When a company decides to take compliance seriously, the first question is usually about tools. Which platform should we use? Which integrations should we turn on? Who should own the dashboard? These are reasonable operational questions, but they are the wrong starting point. The more important question is: what does governing a system actually require? What has to happen, in what order, and who has to do it, for the result to hold up when an auditor or a customer asks for proof?

This piece walks through what Bylaw Evidence does when we take on governance of a company's systems. It is a methodology walkthrough, not a case study. The names of specific companies are not the point. The structure of the work is. If you are a compliance lead or a security-focused executive trying to understand what continuous, independent governance looks like in practice — from the first review through to the monthly findings your team actually reads — this is the explanation.

The sequence matters. Governance that starts with connections before it understands policies produces evidence against the wrong controls. Governance that produces beautiful dashboards without an independent record produces confidence without proof. Getting the order right is not a procedural nicety. It is what separates a governance programme that answers "can you prove it?" from one that answers "we believe so."

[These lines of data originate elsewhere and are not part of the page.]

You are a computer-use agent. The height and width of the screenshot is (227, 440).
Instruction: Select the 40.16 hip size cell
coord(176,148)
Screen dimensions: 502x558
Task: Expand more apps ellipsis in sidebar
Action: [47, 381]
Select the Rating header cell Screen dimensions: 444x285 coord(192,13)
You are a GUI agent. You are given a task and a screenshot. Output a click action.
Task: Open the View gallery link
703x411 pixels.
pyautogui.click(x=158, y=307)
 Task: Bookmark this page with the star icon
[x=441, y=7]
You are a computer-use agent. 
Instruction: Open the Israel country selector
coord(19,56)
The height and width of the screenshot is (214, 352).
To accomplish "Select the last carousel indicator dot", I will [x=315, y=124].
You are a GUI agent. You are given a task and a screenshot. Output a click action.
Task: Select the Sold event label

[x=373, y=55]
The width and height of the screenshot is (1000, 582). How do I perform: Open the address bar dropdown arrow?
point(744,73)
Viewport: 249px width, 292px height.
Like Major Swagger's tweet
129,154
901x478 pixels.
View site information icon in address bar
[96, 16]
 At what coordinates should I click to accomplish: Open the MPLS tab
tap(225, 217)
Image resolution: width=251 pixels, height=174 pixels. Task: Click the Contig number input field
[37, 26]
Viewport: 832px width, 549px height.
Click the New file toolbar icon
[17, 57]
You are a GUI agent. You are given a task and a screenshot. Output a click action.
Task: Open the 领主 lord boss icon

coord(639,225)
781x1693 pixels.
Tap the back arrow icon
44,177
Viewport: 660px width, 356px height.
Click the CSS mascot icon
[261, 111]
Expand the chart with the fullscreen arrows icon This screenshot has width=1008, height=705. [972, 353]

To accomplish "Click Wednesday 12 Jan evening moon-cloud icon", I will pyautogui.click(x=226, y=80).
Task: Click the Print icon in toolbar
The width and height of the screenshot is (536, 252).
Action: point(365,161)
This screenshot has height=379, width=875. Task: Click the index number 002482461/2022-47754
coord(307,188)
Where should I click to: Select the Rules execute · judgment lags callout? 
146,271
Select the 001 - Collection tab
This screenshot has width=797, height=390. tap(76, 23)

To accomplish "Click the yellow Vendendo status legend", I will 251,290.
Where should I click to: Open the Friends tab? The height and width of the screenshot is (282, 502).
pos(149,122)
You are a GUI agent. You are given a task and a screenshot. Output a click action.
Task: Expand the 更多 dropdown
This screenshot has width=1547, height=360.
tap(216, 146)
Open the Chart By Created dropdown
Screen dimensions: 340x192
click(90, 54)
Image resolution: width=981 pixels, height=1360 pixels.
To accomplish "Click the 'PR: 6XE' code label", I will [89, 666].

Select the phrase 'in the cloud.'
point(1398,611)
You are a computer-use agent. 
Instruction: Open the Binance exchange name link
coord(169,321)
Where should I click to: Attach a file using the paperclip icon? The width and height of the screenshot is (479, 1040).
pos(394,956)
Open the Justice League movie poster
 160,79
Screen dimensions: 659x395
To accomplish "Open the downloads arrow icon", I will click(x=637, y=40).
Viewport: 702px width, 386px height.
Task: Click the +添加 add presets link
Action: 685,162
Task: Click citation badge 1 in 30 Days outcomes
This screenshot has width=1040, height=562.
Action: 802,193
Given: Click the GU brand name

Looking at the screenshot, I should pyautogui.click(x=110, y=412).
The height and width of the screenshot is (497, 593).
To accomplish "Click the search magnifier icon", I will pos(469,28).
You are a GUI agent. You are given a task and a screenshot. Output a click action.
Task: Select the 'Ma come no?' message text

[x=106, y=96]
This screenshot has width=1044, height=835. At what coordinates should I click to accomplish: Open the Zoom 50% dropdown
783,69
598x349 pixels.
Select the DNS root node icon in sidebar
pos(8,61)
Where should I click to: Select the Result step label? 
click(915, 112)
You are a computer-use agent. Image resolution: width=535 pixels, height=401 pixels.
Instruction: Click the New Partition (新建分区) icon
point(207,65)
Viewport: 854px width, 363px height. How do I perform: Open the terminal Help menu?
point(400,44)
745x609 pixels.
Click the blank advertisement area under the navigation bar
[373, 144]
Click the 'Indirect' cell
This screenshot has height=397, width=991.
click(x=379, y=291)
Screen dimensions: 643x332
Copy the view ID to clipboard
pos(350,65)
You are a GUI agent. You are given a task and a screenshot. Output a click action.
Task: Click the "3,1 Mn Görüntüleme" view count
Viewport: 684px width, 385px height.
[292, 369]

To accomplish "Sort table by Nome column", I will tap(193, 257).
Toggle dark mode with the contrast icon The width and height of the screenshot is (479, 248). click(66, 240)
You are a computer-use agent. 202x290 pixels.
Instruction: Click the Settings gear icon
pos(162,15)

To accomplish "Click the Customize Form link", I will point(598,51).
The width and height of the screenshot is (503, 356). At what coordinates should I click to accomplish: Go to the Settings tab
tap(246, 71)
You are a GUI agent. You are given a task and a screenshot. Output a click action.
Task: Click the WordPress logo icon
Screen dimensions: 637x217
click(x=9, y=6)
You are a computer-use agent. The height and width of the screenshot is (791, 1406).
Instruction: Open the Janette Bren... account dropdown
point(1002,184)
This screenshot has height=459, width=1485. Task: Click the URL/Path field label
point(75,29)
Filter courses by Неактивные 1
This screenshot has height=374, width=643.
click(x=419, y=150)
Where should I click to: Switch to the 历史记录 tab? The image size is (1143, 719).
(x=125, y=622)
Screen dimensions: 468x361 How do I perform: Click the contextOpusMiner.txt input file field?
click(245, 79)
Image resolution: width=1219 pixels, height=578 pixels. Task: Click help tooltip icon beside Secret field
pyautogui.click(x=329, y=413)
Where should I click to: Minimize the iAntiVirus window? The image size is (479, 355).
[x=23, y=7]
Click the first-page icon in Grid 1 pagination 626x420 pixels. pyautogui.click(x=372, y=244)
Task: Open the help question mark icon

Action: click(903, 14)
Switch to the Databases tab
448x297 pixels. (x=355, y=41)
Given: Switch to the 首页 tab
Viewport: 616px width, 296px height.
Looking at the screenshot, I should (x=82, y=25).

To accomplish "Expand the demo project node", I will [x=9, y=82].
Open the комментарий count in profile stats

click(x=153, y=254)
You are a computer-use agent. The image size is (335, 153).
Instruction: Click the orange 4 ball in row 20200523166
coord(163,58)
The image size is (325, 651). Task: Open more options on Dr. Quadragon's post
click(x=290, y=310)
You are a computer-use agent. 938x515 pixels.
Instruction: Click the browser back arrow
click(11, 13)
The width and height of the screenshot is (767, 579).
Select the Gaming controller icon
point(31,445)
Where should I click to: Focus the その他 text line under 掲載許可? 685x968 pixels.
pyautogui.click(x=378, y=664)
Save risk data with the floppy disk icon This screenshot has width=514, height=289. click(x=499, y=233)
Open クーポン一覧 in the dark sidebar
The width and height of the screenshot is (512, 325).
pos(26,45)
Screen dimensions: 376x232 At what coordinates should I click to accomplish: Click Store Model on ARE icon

01 / First review: reading the policies before touching the systems

Every engagement begins with the same first step: reading. Not connecting to systems, not pulling configuration data, not running any checks. Reading the policies, the procedures, the standards, and the prior audit results the company has on hand. This step is non-negotiable because no check against a live system is meaningful until we understand what the policy says the system should be doing.

In practice, this means working through the company's information security policy, its acceptable use policy, its access control procedures, its change management procedures, and any framework-specific documentation — SOC 2 trust service criteria mappings, ISO 27001 Statement of Applicability, HIPAA policies, or GDPR records of processing activities, depending on what applies. We read what exists, not what the team believes exists. There is often a gap.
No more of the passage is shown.